Management Role and Enforcement Through Data
Managers received automated reports listing the attendance percentage for each of their team members. These records covered a 10-month period from October 1 to July 31 and served as the basis for determining compliance with hybrid work policies.
This level of data-driven oversight suggests a tightened control mechanism within ANZ’s flexible work framework. It positions in-person presence not just as a recommendation but as a measurable performance metric tied directly to compensation and career progression.
A spokesperson for ANZ confirmed the policy in a public statement:
Our hybrid working expectation is that our people spend at least 50 per cent of their scheduled work time in an ANZ workplace, with the flexibility to work the other half of their time remotely – whether that’s from home or elsewhere.
Our hybrid working expectation has been made clear to our employees, including potential impact on future remuneration if employees don’t have an appropriate exception.
Incident of Automated Email Adds to Scrutiny
This policy shift comes just weeks after ANZ mistakenly sent emails to over 300 staff members in its retail division, prompting concerns over job security. The email included instructions on how to return their company laptops — a step typically associated with offboarding — before ANZ clarified that those employees were not being laid off.
The incident drew attention to internal communication flaws at a sensitive time when employee trust and morale are central to ongoing workplace changes.

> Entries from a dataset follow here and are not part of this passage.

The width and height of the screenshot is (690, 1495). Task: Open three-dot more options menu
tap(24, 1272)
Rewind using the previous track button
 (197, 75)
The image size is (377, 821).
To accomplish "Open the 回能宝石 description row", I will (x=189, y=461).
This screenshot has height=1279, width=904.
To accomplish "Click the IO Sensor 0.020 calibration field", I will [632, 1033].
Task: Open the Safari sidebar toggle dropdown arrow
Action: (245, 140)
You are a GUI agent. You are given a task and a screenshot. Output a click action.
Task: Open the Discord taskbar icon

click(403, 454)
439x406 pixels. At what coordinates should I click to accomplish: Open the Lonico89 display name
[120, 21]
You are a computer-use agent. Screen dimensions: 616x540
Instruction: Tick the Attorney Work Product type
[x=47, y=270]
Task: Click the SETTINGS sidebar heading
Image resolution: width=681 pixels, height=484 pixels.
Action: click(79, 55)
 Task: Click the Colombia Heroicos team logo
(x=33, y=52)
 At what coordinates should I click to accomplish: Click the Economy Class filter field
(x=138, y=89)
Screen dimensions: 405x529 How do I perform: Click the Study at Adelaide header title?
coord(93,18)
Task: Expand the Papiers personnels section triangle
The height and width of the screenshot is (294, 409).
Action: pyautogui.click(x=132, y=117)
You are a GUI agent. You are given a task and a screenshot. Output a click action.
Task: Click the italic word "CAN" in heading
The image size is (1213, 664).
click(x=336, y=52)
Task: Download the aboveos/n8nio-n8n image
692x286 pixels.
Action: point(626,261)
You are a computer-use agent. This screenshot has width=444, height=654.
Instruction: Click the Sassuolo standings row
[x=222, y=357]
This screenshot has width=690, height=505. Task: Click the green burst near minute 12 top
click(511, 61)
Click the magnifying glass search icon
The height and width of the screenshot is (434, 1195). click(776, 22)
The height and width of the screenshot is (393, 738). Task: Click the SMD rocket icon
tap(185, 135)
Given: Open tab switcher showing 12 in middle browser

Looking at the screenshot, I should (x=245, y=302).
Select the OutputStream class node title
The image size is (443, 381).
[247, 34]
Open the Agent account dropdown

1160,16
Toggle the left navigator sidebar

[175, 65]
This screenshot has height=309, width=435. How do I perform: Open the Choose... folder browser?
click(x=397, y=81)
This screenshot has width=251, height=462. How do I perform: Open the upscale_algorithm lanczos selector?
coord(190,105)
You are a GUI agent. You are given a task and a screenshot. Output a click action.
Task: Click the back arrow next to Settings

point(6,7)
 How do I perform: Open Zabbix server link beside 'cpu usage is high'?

Aligning Hybrid Expectations With Organizational Culture
ANZ’s approach reflects a broader trend among large institutions to recalibrate post-pandemic work arrangements. While many companies embraced flexibility during and after COVID-19 lockdowns, some — including financial sector giants — are now redefining what hybrid work entails.
By explicitly linking physical presence to financial reward, ANZ is signalling that flexibility has limits when weighed against collaboration, culture, and perceived productivity.